By Tony Investo
Apple’s stock took a severe hit recently. The biggest hit came to their iPhone product, which had a decline of over 11% over the year. Shares in Apple have dropped by 33% since October. Tim Cook (Apple CEO) is blaming it on tariffs that are harming the US-China financial relationship. The truth is that the smartphone market is already saturated, the iPhone has gotten way too expensive, and their updates aren’t novel enough to justify the price. The global economy as a whole has also slowed down, which doesn’t help demand for luxury goods, especially as iPhones are lasting longer with their relatively new battery replacement service. Even Netflix has terminating their business relationship.
Apple needs to diversify, or they need to reduce the price of their phones. Or both! The biggest decrease for this fortune 500 company occurred in China, whereas previously they had almost doubled their sales in the prior two quarters. Investors should not be surprised to find when the second fiscal quarter ends, Apple is still on the decline, according to analysis predictions. If you are looking to make a solid decision, whether it is time to sell or invest in Apple, take time to set up an appointment and talk to a local representative stock broker.

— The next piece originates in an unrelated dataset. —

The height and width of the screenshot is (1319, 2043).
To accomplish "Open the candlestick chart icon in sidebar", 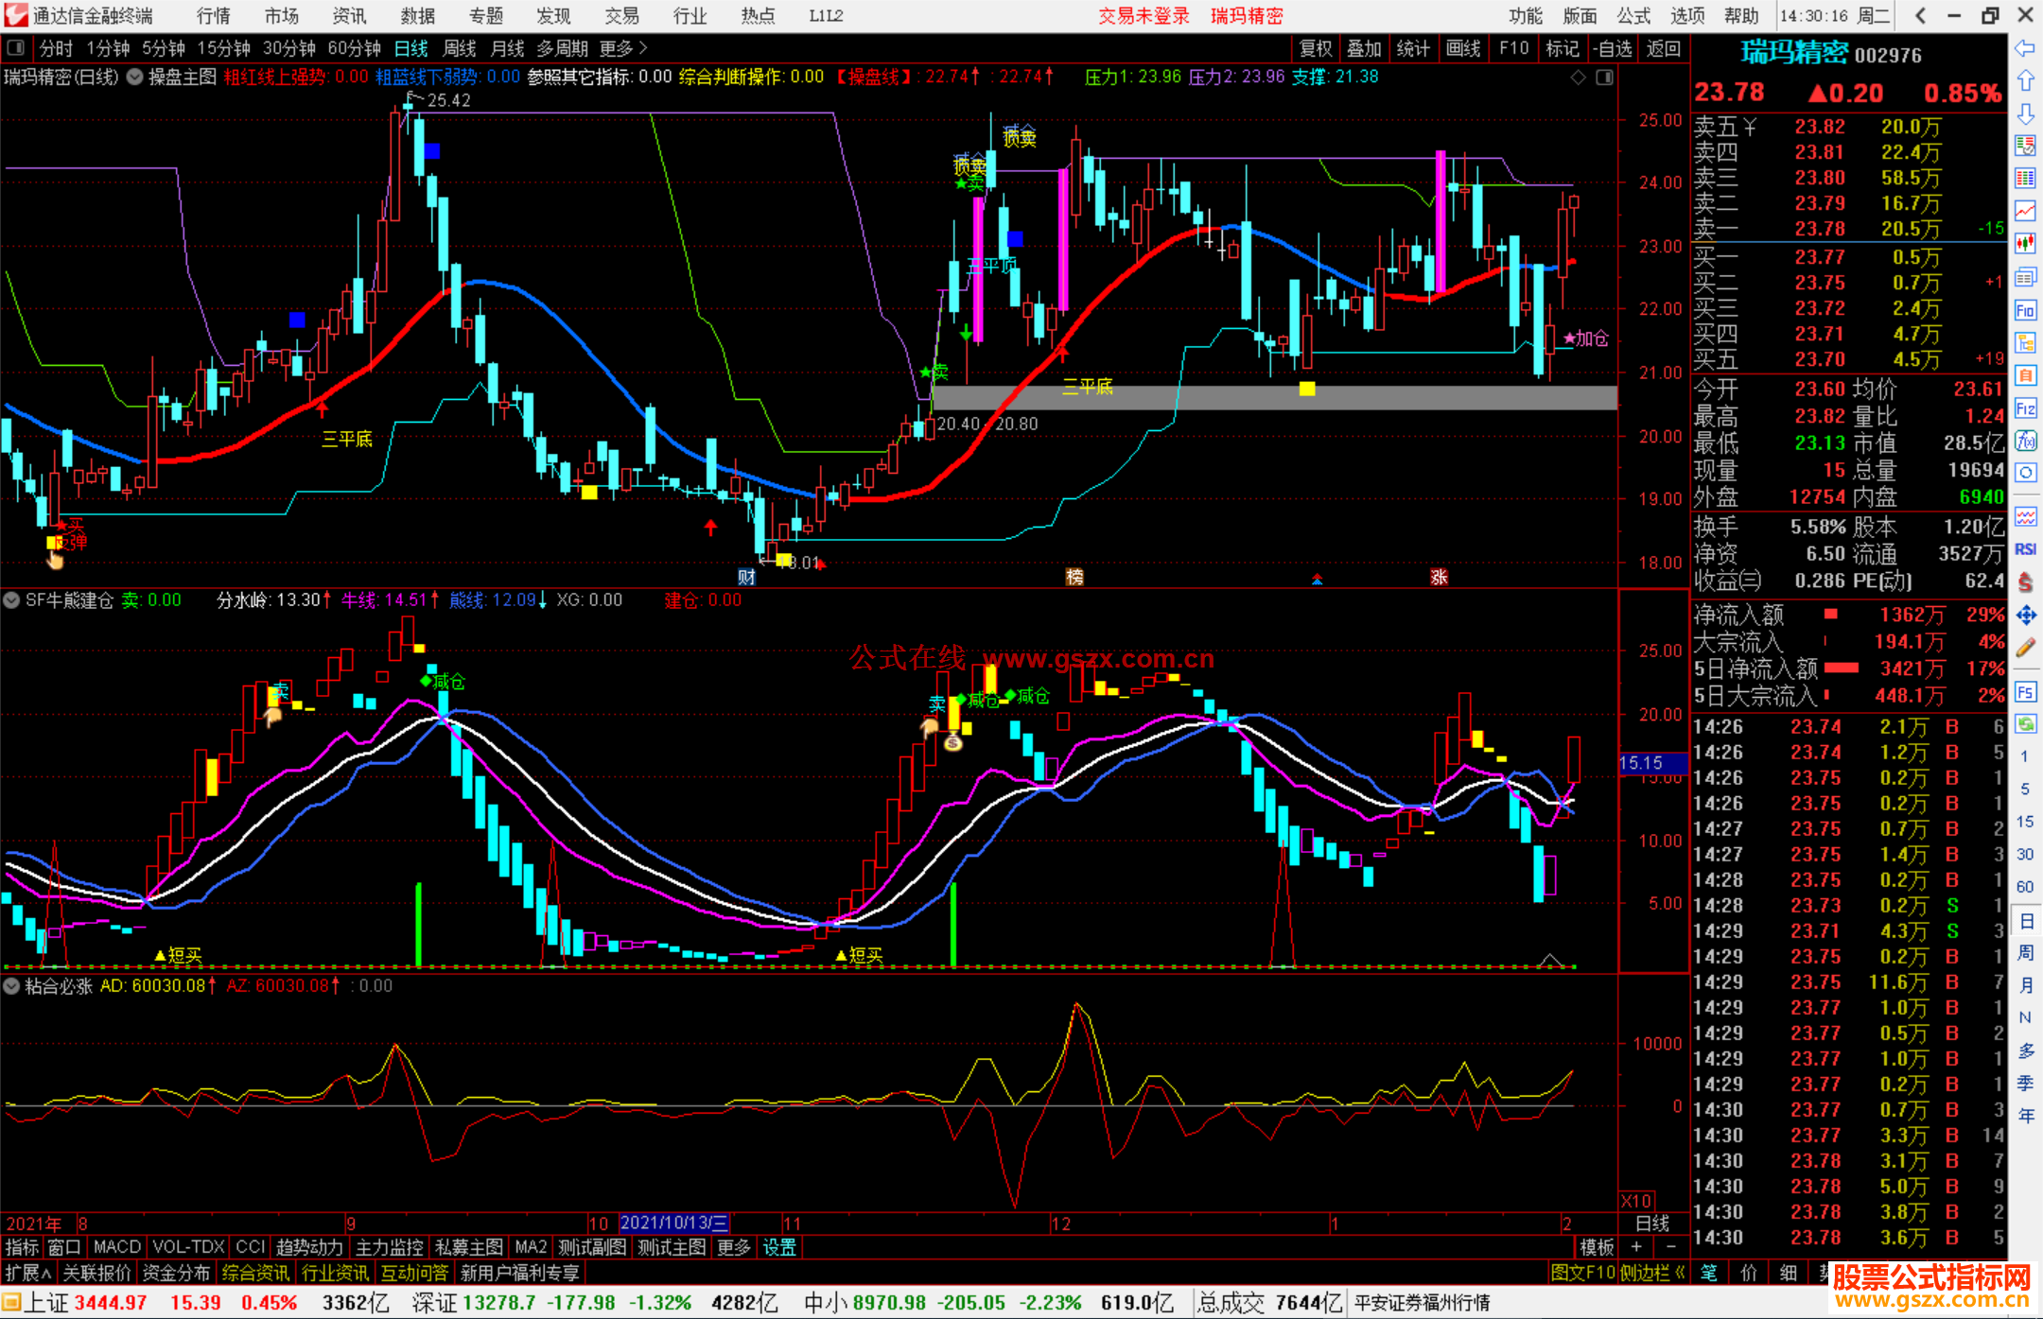I will [x=2025, y=243].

Despite all the current events, Apple shows some promising increments in the future with their Apple Music and iCloud products. Both products showed an increased by over 20% this past year for the company. Even though Apple seems to be hitting a current rough patch, it is still the first company to have ever been valued at one point over $1 trillion in August 2018. Times might seem trying this quarter for the tech giant, so they still have time to bounce back.